Task instructions: Repeat the entries. Each one must match exactly.

Records provided:
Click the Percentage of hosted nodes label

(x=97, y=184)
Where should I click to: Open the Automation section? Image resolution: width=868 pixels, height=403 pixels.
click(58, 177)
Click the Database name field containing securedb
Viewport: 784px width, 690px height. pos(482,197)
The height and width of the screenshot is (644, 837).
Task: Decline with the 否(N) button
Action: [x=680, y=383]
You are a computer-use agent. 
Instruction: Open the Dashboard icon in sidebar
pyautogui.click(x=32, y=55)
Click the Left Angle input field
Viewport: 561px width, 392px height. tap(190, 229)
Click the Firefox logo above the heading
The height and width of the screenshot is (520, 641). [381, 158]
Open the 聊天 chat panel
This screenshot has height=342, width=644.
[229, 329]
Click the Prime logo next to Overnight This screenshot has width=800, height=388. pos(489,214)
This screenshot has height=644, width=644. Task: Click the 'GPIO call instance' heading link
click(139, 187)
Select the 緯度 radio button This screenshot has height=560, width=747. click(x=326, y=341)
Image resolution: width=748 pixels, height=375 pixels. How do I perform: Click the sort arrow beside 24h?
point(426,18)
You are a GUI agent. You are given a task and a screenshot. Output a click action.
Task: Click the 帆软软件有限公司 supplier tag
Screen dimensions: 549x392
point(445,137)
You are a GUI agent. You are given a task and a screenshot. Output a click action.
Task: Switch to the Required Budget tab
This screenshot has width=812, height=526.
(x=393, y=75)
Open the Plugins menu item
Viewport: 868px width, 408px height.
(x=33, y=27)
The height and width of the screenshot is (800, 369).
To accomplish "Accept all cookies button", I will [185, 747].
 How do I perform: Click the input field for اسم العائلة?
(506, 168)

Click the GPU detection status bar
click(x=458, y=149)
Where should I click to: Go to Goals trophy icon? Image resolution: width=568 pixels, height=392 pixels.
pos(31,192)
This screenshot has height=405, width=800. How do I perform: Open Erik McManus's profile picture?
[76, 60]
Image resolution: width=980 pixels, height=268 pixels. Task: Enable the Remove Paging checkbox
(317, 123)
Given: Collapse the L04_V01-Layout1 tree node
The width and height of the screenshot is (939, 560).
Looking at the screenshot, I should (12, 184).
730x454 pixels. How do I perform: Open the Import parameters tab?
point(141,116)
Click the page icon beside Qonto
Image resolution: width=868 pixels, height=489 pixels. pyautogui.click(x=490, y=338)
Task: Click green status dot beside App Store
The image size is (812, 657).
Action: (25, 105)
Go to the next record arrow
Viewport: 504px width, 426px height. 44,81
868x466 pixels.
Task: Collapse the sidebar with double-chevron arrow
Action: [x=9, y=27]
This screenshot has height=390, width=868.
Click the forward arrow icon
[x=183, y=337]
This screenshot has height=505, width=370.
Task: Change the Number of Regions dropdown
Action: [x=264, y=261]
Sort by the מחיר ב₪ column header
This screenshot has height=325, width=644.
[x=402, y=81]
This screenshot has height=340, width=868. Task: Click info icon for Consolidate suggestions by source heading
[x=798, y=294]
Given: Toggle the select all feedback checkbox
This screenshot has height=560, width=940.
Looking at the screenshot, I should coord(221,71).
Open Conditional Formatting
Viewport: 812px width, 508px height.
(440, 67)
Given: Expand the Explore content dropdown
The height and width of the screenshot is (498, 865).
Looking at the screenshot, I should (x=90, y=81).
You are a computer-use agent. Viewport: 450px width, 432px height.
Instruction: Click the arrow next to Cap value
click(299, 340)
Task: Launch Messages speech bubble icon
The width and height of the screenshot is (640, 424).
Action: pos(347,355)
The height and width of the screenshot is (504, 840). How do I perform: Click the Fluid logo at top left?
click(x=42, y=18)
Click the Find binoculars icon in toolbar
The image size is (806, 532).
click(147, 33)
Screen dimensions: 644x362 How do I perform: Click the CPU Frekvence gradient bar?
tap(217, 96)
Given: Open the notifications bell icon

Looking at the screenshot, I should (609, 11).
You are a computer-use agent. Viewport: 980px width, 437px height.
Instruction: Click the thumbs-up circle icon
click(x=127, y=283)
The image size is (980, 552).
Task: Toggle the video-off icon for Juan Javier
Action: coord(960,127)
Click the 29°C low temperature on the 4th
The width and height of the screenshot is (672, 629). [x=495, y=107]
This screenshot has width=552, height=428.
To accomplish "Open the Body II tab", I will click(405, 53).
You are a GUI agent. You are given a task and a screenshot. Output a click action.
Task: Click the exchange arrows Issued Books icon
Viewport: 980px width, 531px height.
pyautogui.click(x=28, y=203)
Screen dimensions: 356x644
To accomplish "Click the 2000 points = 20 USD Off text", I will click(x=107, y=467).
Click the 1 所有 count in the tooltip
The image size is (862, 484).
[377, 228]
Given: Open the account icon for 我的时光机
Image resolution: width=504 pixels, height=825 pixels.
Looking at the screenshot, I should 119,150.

Task answer:
Click the Percentage of hosted nodes label

(x=97, y=184)
Where should I click to: Open the Automation section? Image resolution: width=868 pixels, height=403 pixels.
click(58, 177)
Click the Database name field containing securedb
Viewport: 784px width, 690px height. pos(482,197)
The height and width of the screenshot is (644, 837).
Task: Decline with the 否(N) button
Action: [x=680, y=383]
You are a computer-use agent. 
Instruction: Open the Dashboard icon in sidebar
pyautogui.click(x=32, y=55)
Click the Left Angle input field
Viewport: 561px width, 392px height. tap(190, 229)
Click the Firefox logo above the heading
The height and width of the screenshot is (520, 641). [381, 158]
Open the 聊天 chat panel
This screenshot has height=342, width=644.
[229, 329]
Click the Prime logo next to Overnight This screenshot has width=800, height=388. pos(489,214)
This screenshot has height=644, width=644. Task: Click the 'GPIO call instance' heading link
click(139, 187)
Select the 緯度 radio button This screenshot has height=560, width=747. click(x=326, y=341)
Image resolution: width=748 pixels, height=375 pixels. How do I perform: Click the sort arrow beside 24h?
point(426,18)
You are a GUI agent. You are given a task and a screenshot. Output a click action.
Task: Click the 帆软软件有限公司 supplier tag
Screen dimensions: 549x392
point(445,137)
You are a GUI agent. You are given a task and a screenshot. Output a click action.
Task: Switch to the Required Budget tab
This screenshot has width=812, height=526.
(x=393, y=75)
Open the Plugins menu item
Viewport: 868px width, 408px height.
(x=33, y=27)
The height and width of the screenshot is (800, 369).
To accomplish "Accept all cookies button", I will [185, 747].
 How do I perform: Click the input field for اسم العائلة?
(506, 168)

Click the GPU detection status bar
click(x=458, y=149)
Where should I click to: Go to Goals trophy icon? Image resolution: width=568 pixels, height=392 pixels.
pos(31,192)
This screenshot has height=405, width=800. How do I perform: Open Erik McManus's profile picture?
[76, 60]
Image resolution: width=980 pixels, height=268 pixels. Task: Enable the Remove Paging checkbox
(317, 123)
Given: Collapse the L04_V01-Layout1 tree node
The width and height of the screenshot is (939, 560).
Looking at the screenshot, I should (12, 184).
730x454 pixels. How do I perform: Open the Import parameters tab?
point(141,116)
Click the page icon beside Qonto
Image resolution: width=868 pixels, height=489 pixels. pyautogui.click(x=490, y=338)
Task: Click green status dot beside App Store
The image size is (812, 657).
Action: (25, 105)
Go to the next record arrow
Viewport: 504px width, 426px height. 44,81
868x466 pixels.
Task: Collapse the sidebar with double-chevron arrow
Action: [x=9, y=27]
This screenshot has height=390, width=868.
Click the forward arrow icon
[x=183, y=337]
This screenshot has height=505, width=370.
Task: Change the Number of Regions dropdown
Action: [x=264, y=261]
Sort by the מחיר ב₪ column header
This screenshot has height=325, width=644.
[x=402, y=81]
This screenshot has height=340, width=868. Task: Click info icon for Consolidate suggestions by source heading
[x=798, y=294]
Given: Toggle the select all feedback checkbox
This screenshot has height=560, width=940.
Looking at the screenshot, I should coord(221,71).
Open Conditional Formatting
Viewport: 812px width, 508px height.
(440, 67)
Given: Expand the Explore content dropdown
The height and width of the screenshot is (498, 865).
Looking at the screenshot, I should (x=90, y=81).
You are a computer-use agent. Viewport: 450px width, 432px height.
Instruction: Click the arrow next to Cap value
click(299, 340)
Task: Launch Messages speech bubble icon
The width and height of the screenshot is (640, 424).
Action: pos(347,355)
The height and width of the screenshot is (504, 840). How do I perform: Click the Fluid logo at top left?
click(x=42, y=18)
Click the Find binoculars icon in toolbar
The image size is (806, 532).
click(147, 33)
Screen dimensions: 644x362 How do I perform: Click the CPU Frekvence gradient bar?
tap(217, 96)
Given: Open the notifications bell icon

Looking at the screenshot, I should (609, 11).
You are a computer-use agent. Viewport: 980px width, 437px height.
Instruction: Click the thumbs-up circle icon
click(x=127, y=283)
The image size is (980, 552).
Task: Toggle the video-off icon for Juan Javier
Action: coord(960,127)
Click the 29°C low temperature on the 4th
The width and height of the screenshot is (672, 629). [x=495, y=107]
This screenshot has width=552, height=428.
To accomplish "Open the Body II tab", I will click(405, 53).
You are a GUI agent. You are given a task and a screenshot. Output a click action.
Task: Click the exchange arrows Issued Books icon
Viewport: 980px width, 531px height.
pyautogui.click(x=28, y=203)
Screen dimensions: 356x644
To accomplish "Click the 2000 points = 20 USD Off text", I will click(x=107, y=467).
Click the 1 所有 count in the tooltip
The image size is (862, 484).
[377, 228]
Given: Open the account icon for 我的时光机
Image resolution: width=504 pixels, height=825 pixels.
Looking at the screenshot, I should 119,150.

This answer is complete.